Her shoes tap frantically as she hurries up the stairs to her home. Inside, she has to force herself not to keep hurrying. She needs to get rid of the knife—it is still dripping all over the waxed tile of the entryway—and clean herself up as soon as possible. The blood is beginning to dry in places. It's not just becoming sticky; it's truly drying and beginning to flake off on her wrist, and she feels she might be sick. But if she hurries, her distress might attract Lucius.
She holds the knife in front of her as she walks to the dining room. It is dark, the curtains closed. The candelabras along the wall light in response to her entrance. She walks straight over the fireplace just inside the door, slides the knife back into its hilt, and places it in its holder on the wall above the mantle.
"I trust you didn't clean that," says Lucius.
Narcissa jumps. He is sitting at the head of the table, at the far end of the room, and he is calm, but she can still the hear anger in his voice.
"Of course not," she says quickly. Too quickly.
"Why are you upset?" he asks, cold and not concerned about her.
She breathes twice, deeply, quickly, and loudly, and with a final gasp sticks out her right foot. The blood that ran down her leg puddled unseen inside her boot, but plenty of blood dripped onto the crown of her foot and took various paths down the side to the ground.
"Look at my shoes!" she whines.
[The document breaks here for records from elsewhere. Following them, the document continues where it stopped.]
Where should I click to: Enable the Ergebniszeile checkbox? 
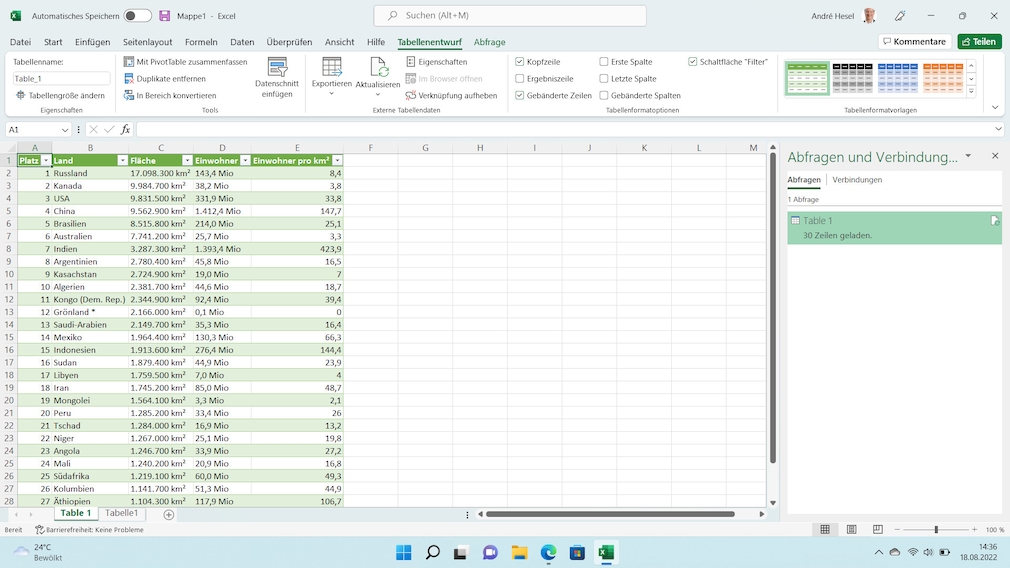[x=520, y=79]
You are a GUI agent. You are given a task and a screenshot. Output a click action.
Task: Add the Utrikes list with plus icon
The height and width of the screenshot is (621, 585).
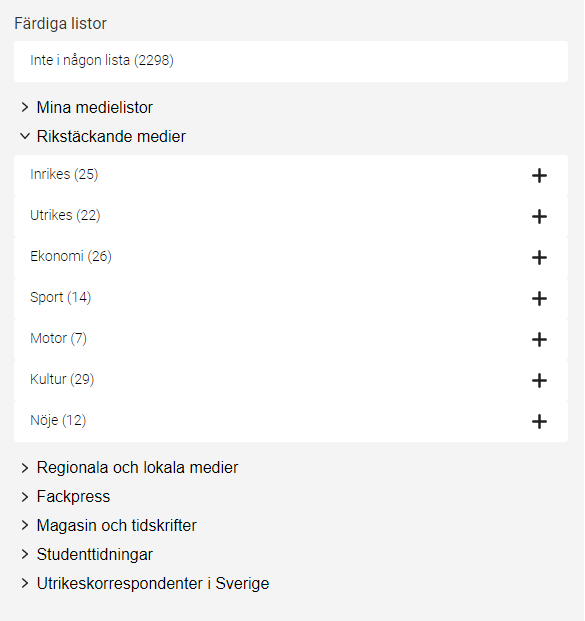[539, 217]
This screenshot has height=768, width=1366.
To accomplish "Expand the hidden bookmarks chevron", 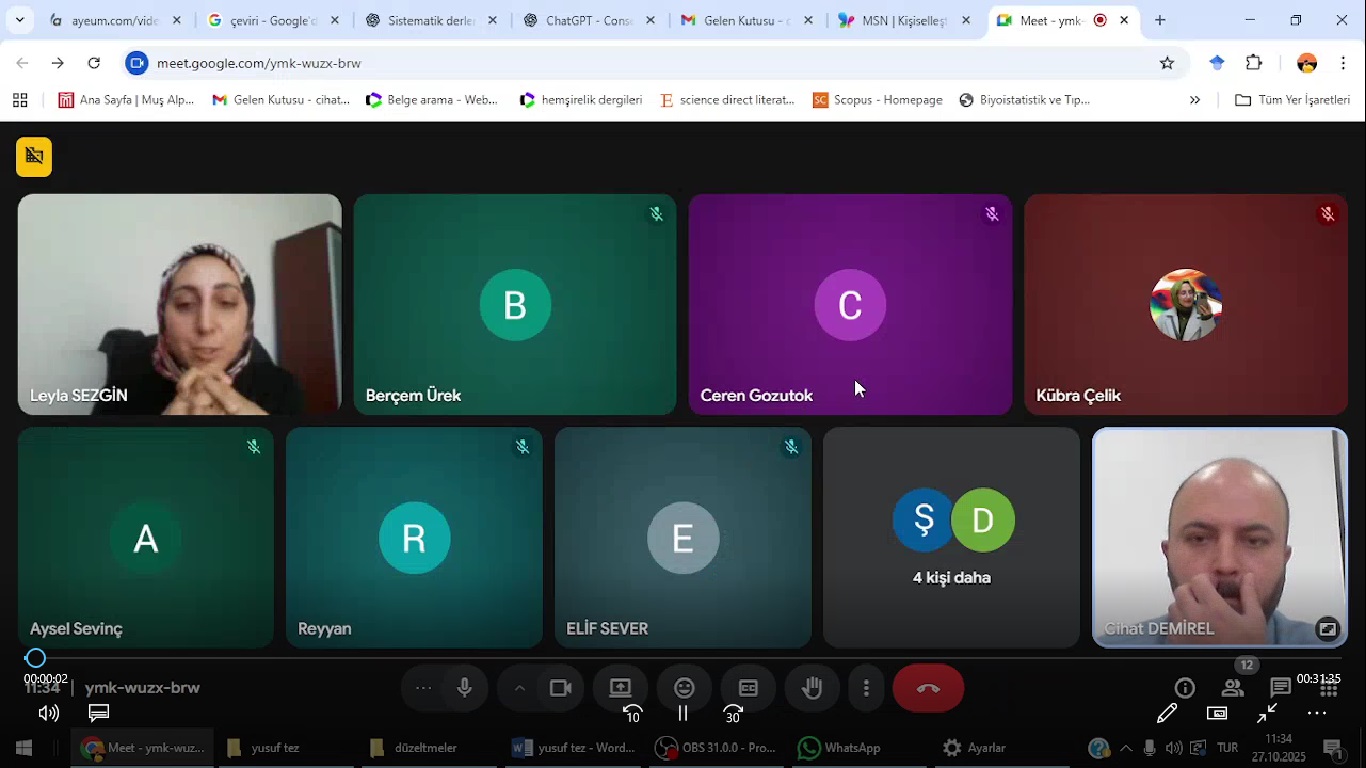I will [1194, 100].
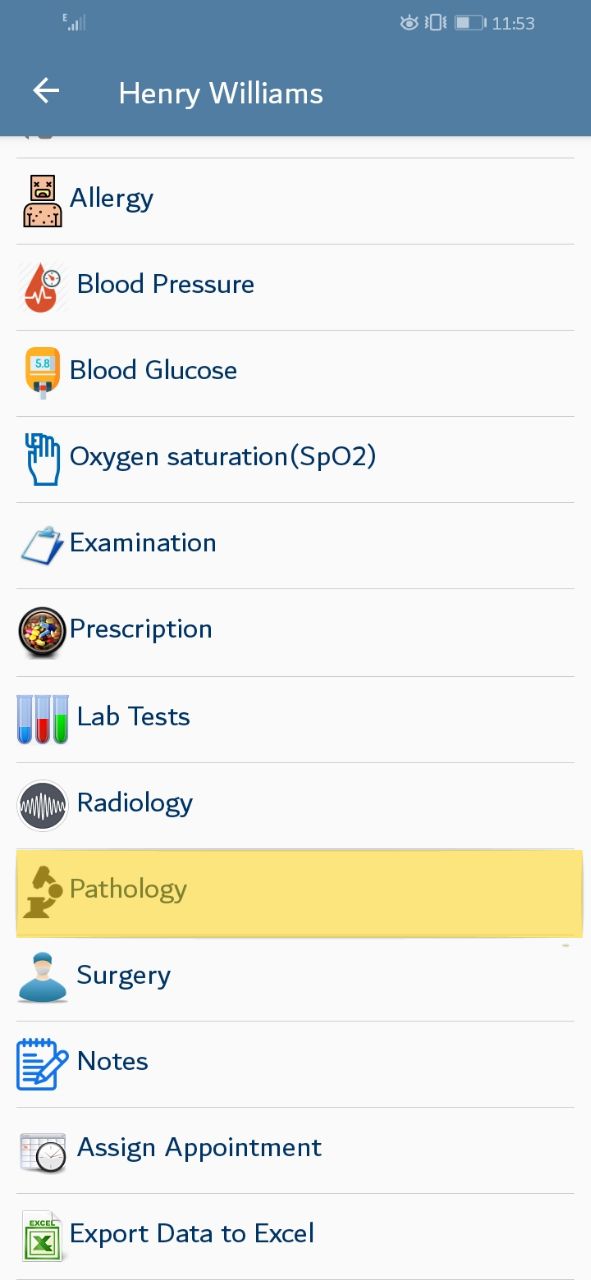Tap the battery indicator in status bar
591x1280 pixels.
tap(469, 23)
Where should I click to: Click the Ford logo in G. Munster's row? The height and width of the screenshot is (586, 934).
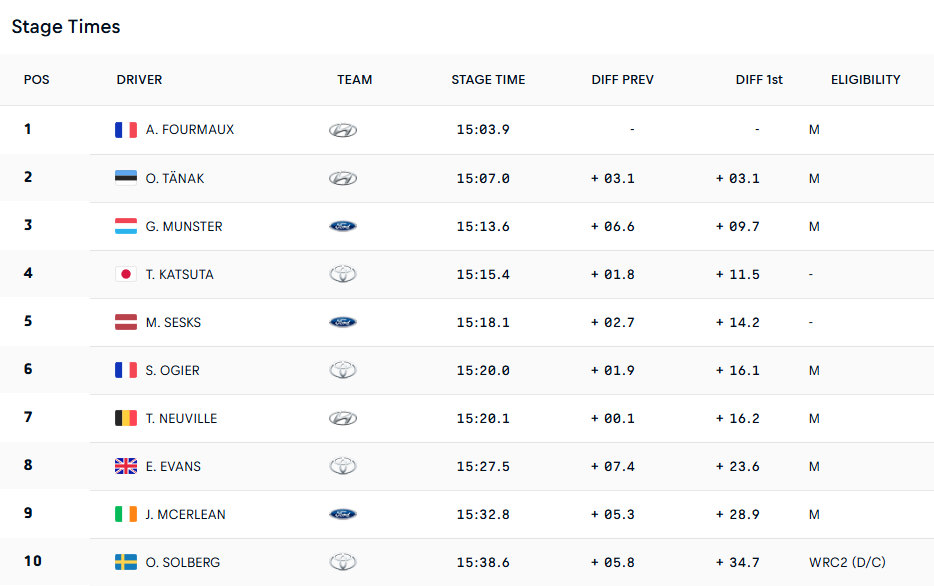click(x=343, y=226)
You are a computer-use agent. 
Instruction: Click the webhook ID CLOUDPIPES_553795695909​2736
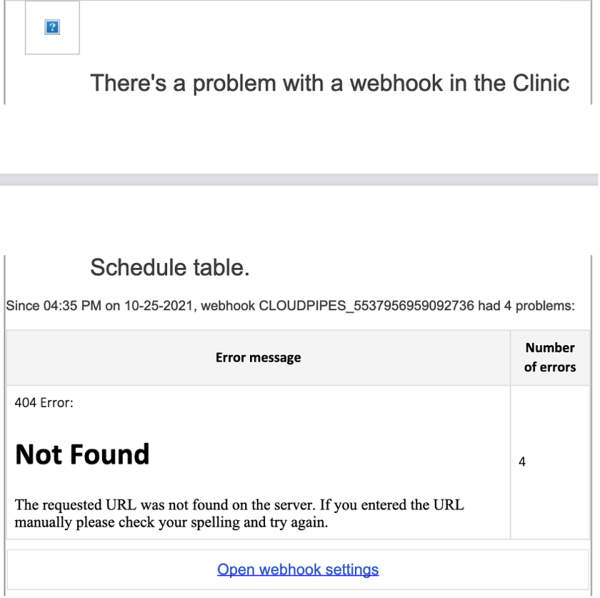pos(366,306)
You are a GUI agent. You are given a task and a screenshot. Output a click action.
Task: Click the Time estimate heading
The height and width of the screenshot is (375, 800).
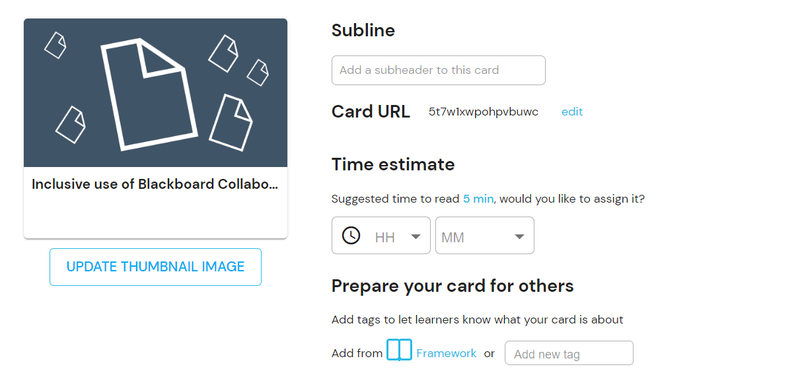[x=393, y=164]
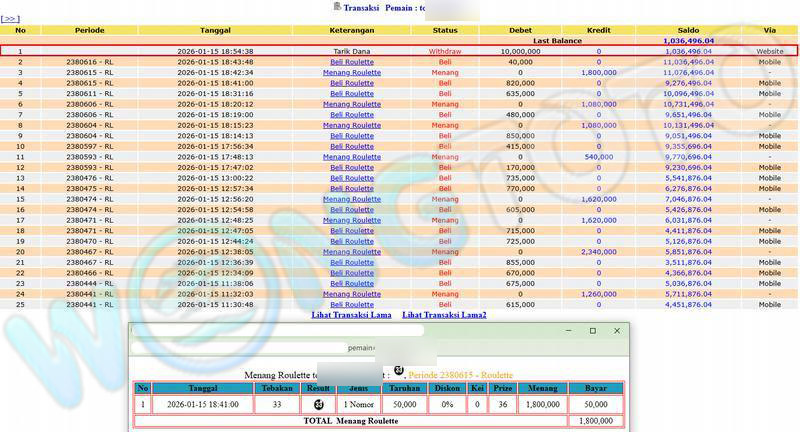The height and width of the screenshot is (432, 800).
Task: Click the 2,340,000 kredit value
Action: click(x=598, y=252)
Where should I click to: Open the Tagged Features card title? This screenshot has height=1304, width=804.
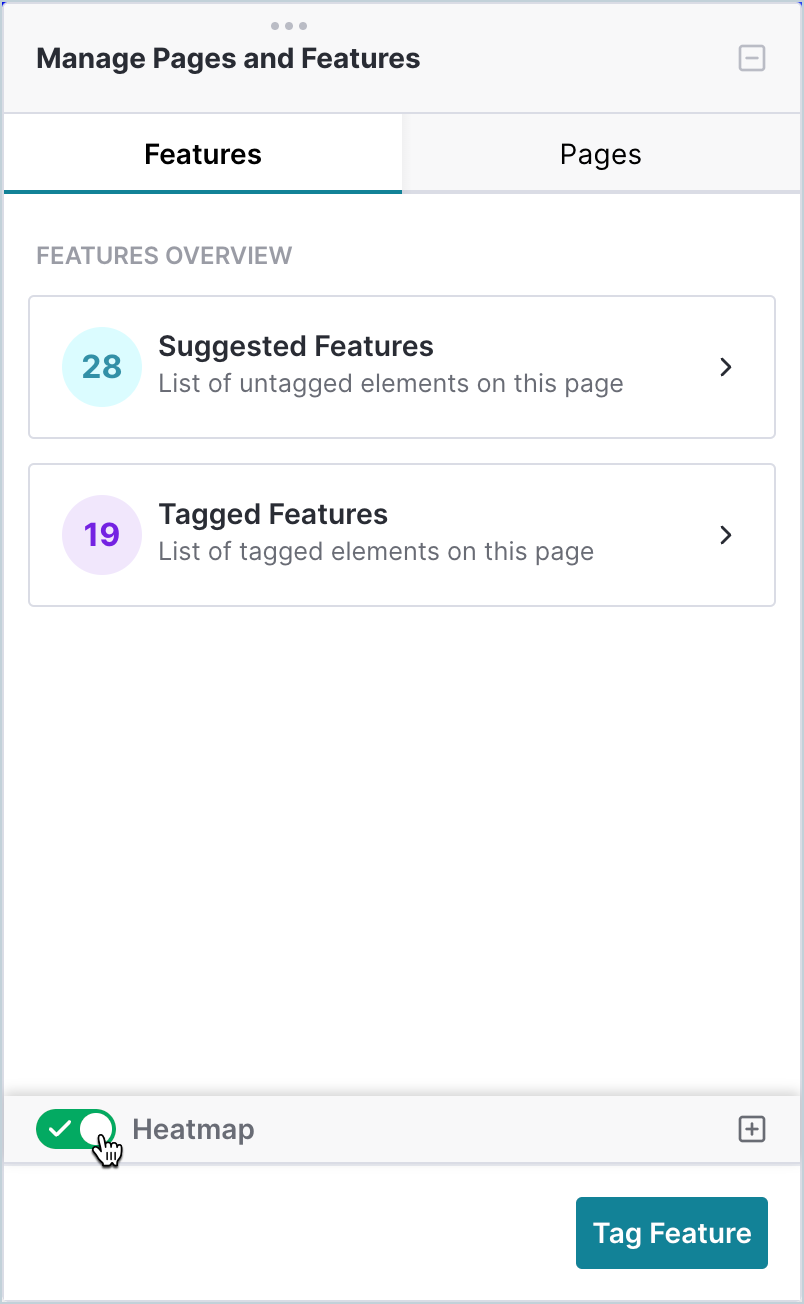273,514
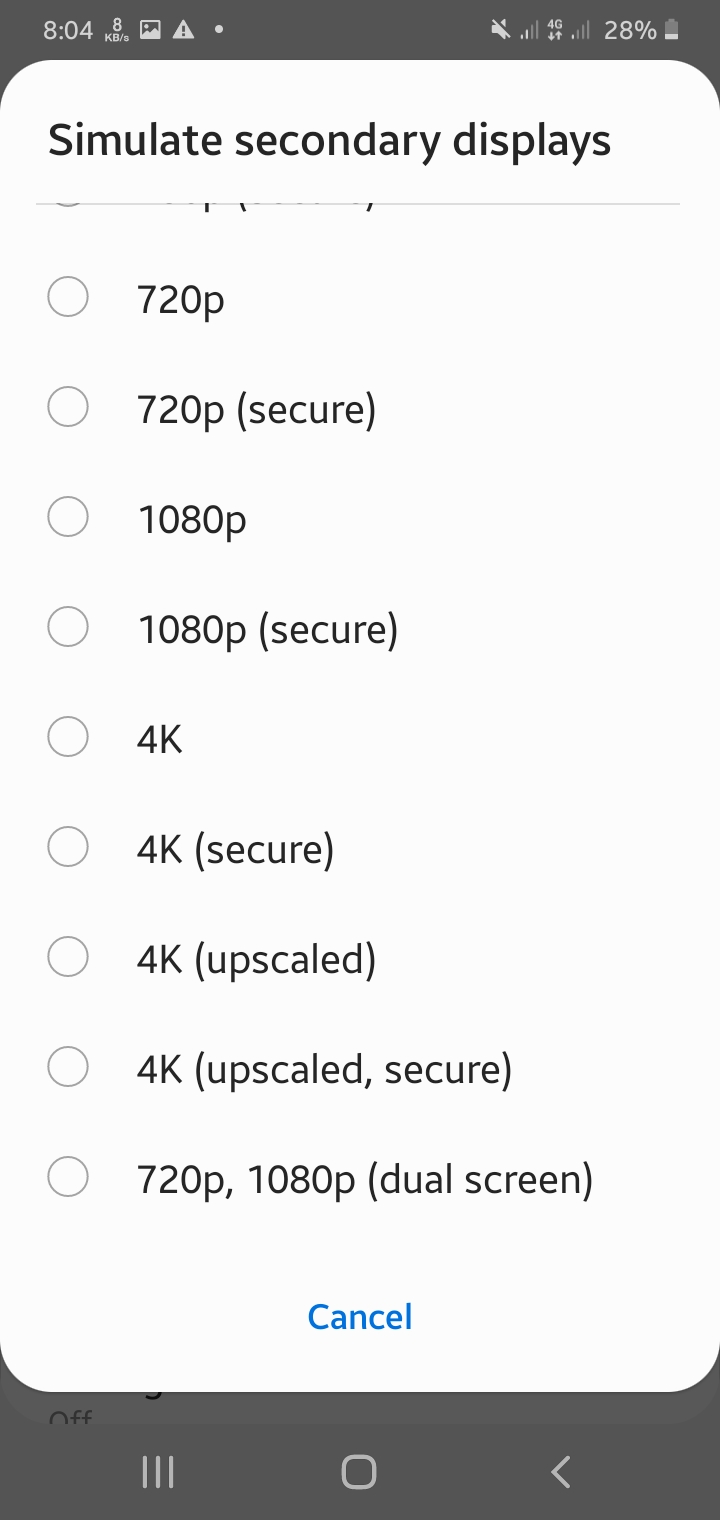The height and width of the screenshot is (1520, 720).
Task: Click the 1080p (secure) text label
Action: tap(268, 629)
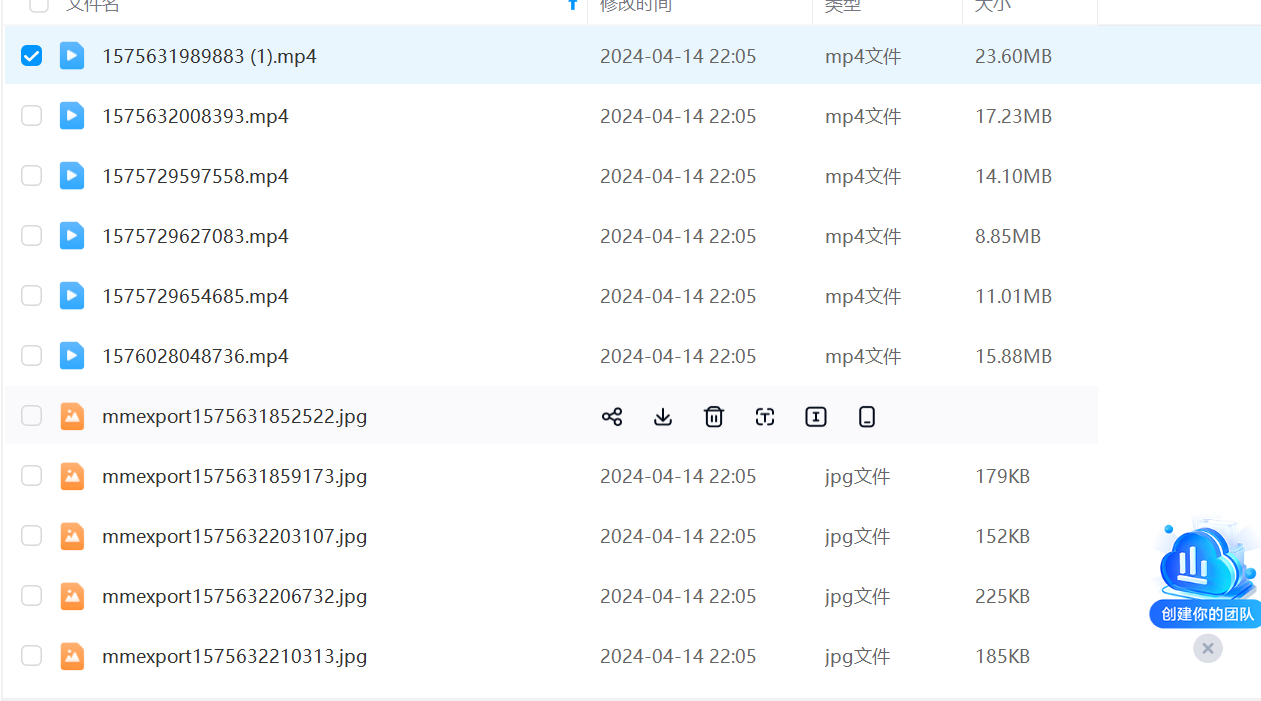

She slaps her foot back onto the ground and lets the motion lead her to stomp her way upstairs to her room in what she hopes is a convincing fit. She pulls off her soiled clothing and throws it haphazardly into a pile against the wall for the house elves to fetch, hoping to add to the effect. Then she locks herself in the bathroom, slumps on the floor, and cries with her fist in her mouth. All the blood on her skin has dried by the time she turns the bath water on.